The complaint says Hitchcock spent months trying to become involved with the DNC’s political and outreach activities regarding gays, but made little progress.
During this time, the complaint says, Yandura became increasingly critical of the DNC and the organization’s handling of gay issues and constituents.
According to the complaint, Yandura criticized “the DNC’s de-emphasis of LGBT issues, its lack of a comprehensive LGBT strategy, and its refusal to give the LGBT community a real seat at the DNC table.”
The criticism culminated in an open letter that the complaint says “urged donors to refrain from contributing money to the DNC until the DNC started affirmatively supporting the rights of the LGBT community.”
The complaint says the letter was written without Hitchcock’s knowledge and sent April 20, 2006.

Letter spurred fallout

Five days after the letter was sent, the complaint says, Tagen “lost her temper and launched into a loud tirade” against Hitchcock during a DNC meeting on gay issues.
“She blamed Mr. Hitchcock for failing to stop Mr. Yandura from sending his letter to donors in which he criticized the DNC for not defending the rights of its LGBT constituents,” it says. “She told Mr. Hitchcock that Mr. Hitchcock needed to ‘stop it,’ referring to Mr. Yandura’s public criticisms of the DNC. She also told Mr. Hitchcock ‘not to fight this fight,’ and that he was ‘going to get fired.’”
In her response, Tagen denies that she told Hitchcock that he was going to get fired.
The response also says that while she informed Hitchcock it was his duty “to respond to criticism of the DNC from members of the GLBT community,” she cannot “admit or deny” she used the exact words used in the complaint.
In the aftermath of that meeting, the complaint says Andy Tobias, the DNC’s treasurer, asked Yandura to recant, fearing the organization would suffer and be forced to cut costs.

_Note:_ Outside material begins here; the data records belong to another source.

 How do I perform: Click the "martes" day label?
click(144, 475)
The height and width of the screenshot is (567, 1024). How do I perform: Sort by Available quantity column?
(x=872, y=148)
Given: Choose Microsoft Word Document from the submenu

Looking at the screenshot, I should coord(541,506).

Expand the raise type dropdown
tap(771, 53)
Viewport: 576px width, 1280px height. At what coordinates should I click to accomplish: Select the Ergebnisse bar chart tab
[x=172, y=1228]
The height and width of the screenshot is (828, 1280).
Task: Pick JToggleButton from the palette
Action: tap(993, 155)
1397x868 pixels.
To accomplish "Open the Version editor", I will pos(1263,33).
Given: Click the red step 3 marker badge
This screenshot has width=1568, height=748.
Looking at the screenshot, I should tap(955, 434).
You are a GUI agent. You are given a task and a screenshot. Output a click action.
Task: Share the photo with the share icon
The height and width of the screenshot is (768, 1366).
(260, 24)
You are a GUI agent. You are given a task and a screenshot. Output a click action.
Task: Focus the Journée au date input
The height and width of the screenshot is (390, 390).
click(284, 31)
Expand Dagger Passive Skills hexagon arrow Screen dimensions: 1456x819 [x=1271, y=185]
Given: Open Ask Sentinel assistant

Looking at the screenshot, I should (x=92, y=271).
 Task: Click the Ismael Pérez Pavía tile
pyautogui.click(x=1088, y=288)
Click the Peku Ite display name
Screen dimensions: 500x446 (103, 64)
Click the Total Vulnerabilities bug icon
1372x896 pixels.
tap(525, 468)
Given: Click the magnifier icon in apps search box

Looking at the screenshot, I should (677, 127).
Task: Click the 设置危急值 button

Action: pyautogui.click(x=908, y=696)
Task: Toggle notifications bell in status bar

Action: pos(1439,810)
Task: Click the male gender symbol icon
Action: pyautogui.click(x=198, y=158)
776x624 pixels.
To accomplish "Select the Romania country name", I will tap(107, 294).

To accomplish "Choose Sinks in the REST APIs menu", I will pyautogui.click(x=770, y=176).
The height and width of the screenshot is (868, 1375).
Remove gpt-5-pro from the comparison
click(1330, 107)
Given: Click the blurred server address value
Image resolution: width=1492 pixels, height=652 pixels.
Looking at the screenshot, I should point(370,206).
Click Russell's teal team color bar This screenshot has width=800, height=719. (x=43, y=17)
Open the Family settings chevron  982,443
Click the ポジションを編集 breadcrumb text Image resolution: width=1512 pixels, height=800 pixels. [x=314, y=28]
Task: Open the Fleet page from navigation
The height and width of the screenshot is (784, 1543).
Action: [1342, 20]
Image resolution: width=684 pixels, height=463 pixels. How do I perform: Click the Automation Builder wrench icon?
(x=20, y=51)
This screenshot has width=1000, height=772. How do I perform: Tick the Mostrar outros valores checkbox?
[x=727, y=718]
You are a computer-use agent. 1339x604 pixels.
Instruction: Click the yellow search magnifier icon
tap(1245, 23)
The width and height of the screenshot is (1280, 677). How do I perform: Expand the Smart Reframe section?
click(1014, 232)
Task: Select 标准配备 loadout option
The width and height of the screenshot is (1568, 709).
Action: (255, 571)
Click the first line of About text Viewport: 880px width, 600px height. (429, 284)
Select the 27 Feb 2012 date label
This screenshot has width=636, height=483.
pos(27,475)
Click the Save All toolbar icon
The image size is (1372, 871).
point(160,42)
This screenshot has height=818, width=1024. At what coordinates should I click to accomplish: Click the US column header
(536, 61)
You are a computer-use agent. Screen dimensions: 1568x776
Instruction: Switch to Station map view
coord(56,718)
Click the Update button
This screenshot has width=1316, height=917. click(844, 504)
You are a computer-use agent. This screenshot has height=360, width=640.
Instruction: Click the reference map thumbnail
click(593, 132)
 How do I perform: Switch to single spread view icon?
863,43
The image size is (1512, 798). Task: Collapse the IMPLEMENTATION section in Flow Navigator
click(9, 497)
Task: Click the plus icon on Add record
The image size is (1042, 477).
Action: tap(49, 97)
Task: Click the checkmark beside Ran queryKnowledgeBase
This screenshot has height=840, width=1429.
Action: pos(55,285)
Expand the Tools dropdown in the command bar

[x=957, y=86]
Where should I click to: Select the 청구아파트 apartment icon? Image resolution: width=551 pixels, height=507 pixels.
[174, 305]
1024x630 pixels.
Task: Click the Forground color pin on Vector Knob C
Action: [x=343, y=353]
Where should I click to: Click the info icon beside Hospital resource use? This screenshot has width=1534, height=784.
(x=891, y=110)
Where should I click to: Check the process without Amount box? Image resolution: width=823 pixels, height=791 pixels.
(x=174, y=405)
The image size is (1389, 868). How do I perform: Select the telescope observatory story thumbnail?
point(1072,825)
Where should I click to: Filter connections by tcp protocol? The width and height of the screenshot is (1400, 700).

It says Tobias suggested to Yandura “that the DNC could cut costs by eliminating Mr. Hitchcock’s position,” and the comment “clearly constituted a threat to Mr. Hitchcock’s employment.”
In his response, Tobias denies that he ever threatened to eliminate Hitchcock’s position.
The complaint says on his final day at the DNC, Hitchcock met with executive director Tom McMahon and chief of staff Rev. Leah Daughtry.
According to the complaint, McMahon and Daughtry told Hitchcock at that meeting that he was not being effective in his job.
“They gave Mr. Hitchcock the option to resign or be fired,” it says. “When Mr. Hitchcock asked for more time to make a decision, Rev. Daughtry insisted on an immediate answer. After Mr. Hitchcock refused to resign, Rev. Daughtry fired him.”
Hitchcock’s lawsuit alleges he was discriminated against and treated differently because he is gay.
It also alleges the DNC “threatened, interfered with and retaliated against” Hitchcock because he advocated for gay issues within the DNC.
The lawsuit further alleges that Dean, Tagen and Tobias separately defamed Hitchcock, and that defamation “had the intended effect of seriously damaging his professional reputation, which was otherwise outstanding.”
In responses filed by the DNC, Dean, Tagen and Tobias, the defendants collectively deny the allegations.
The responses say the defendants “did not at any time discriminate” against Hitchcock and “did not threaten, interfere with or retaliate against” him.
The responses also say Hitchcock’s lawsuit lacks “a claim upon which relief can be granted,” and the allegations of discrimination, retaliation and defamation “are barred by the statute of limitations.”
A scheduling conference for the case is set for Sept. 7. No trial date has been set.